With inventory being the marginal source of volatility, end demand lies undisturbed inside the manufactured figures. Just to re-clarify, the overall, headline GDP trend before yesterday’s drastic revisions looked very, very cyclical.
Afterward, what looked like a classic peak and descent is now a weirdly stable straight line (as if TIPS trading has been brought to the BEA’s statistical surveys). It is beyond odd to see such a low volatility period; even when presented as a 4-quarter moving average it is nothing like historical experience.
Moving beyond the headlines and into PCE, or what passes for private, non-business end demand in the GDP accounts, the revisions, however, had little impact on the overall trend. The peak and descent remain intact though revised estimates of consumption are now much lower in recent years.
I am only counting goods here, as services contain far too many imputations (owner’s equivalent rent being the largest and most offending) for what I consider a pure and useful analysis of demand (and thus a derivation of production and true wealth). As with almost everything else, there is the 2012 slowdown without any respite.
In fact, in wider context, spending on goods still looks very cyclical with the noticeable drop (pre- and post-revision) in nondurable goods all but ignored where it should be headlined. It is highly unusual to see demand for nondurable goods drop to such a low level, even more so considering the cyclical pattern that it is contained within.
That seems to offer more relevant context for recent inventory derivatives, particularly the buildup and where it may ultimately cease. No matter the variations in headline GDP, statistical or real, US consumers are not moving in the direction of the revised accounting, in fact still struggling in opposition to the escape velocity expectations.

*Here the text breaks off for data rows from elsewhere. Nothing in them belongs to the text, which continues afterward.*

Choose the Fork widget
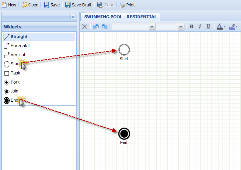 click(x=15, y=82)
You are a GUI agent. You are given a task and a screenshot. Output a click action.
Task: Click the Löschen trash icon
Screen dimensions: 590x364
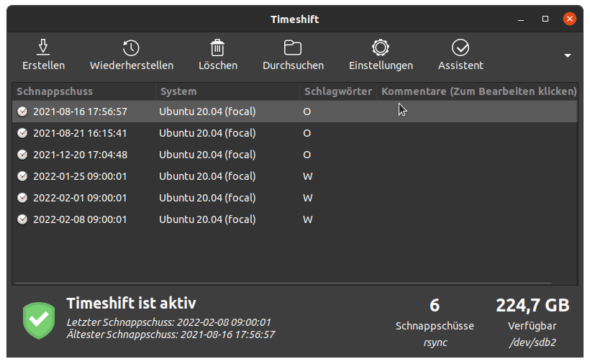click(x=217, y=47)
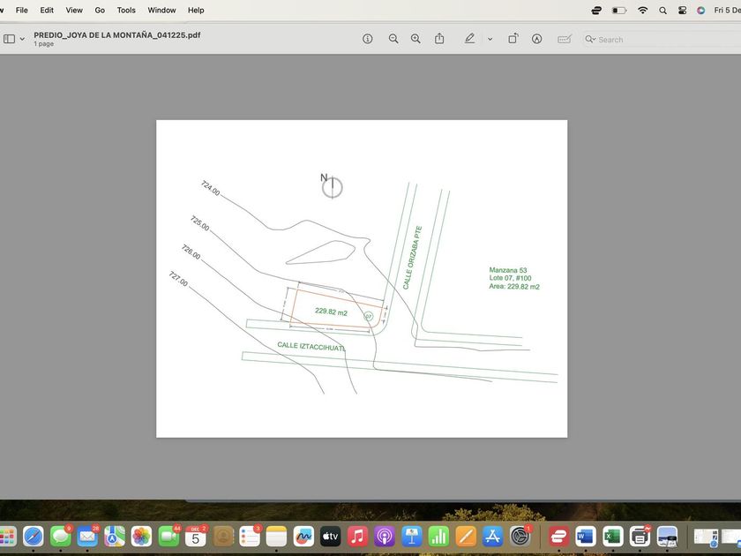Screen dimensions: 741x556
Task: Open the highlight color dropdown arrow
Action: click(490, 39)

What that means is that revisions were mostly surface contusions that indeed changed and altered the main narrative about the economy (lower growth in 2011-12 that is now “accelerating”) but nothing really beyond that. At the same time, however, the same GDP figures contradictorily preserve the basis for continued descent and cyclical reality. That applies equally to GDP with and without inventory, but it should be far more concerning in the inventory mini-cycle that has captured and demands marginal changes. Without a full inflection upward in consumption (struggles that derive from wages and the immense disparities there), again, the final figure on second quarter GDP estimations will matter about as much as the second quarter of 2008 (similarly situated).
Even that may not be enough for the mythical recovery that is now years behind. A cyclical inflection would certainly help in that direction, but given that current circumstances are so far behind where they “should” be, any upward swing in activity needs to be so robust as to be of historical proportions just to re-attain the prior trend (which is now so far away that it isn’t even on the same scale anymore).

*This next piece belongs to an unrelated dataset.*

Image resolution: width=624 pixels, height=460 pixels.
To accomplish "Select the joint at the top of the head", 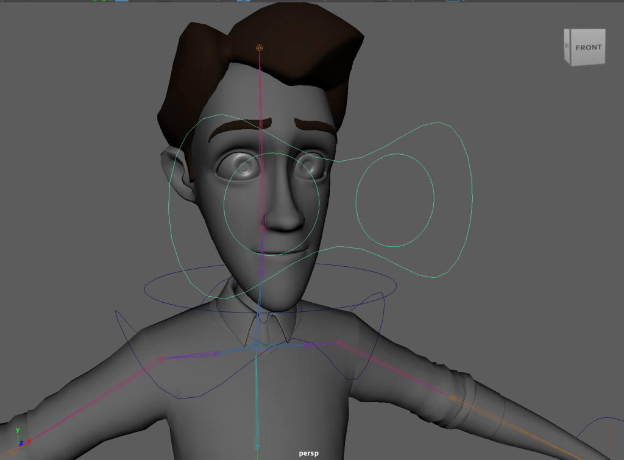I will pos(260,48).
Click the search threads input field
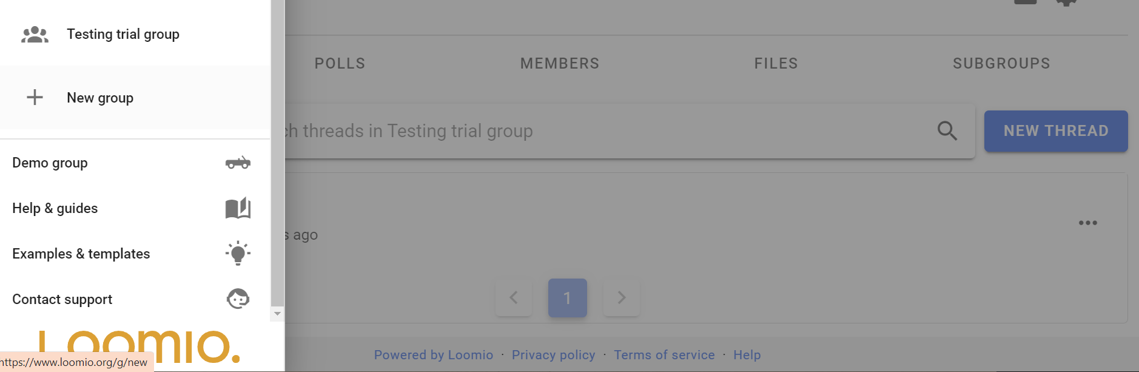The image size is (1139, 372). click(606, 131)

Even where that narrative has been changed by recent revisions, suiting the orthodox view, that does little in historical context (which certainly fits most people’s actual experience, other than the concentrated asset inflation redistributionists) to alter the judgment against policies that have been carried out intended to “stimulate” exactly a return to “potential”, or at least what most people would define as a truly satisfying economic condition. Instead, we see “mysterious” headwinds that plague the economy, “somehow” enforcing what looks like a hard ceiling on growth at a low point that used to be a seen as close to a recessionary floor (has there been a recovery if that is the case?).
Given the seven years of constant “stimulus” that is more than a rough result, even under the revised paradigm.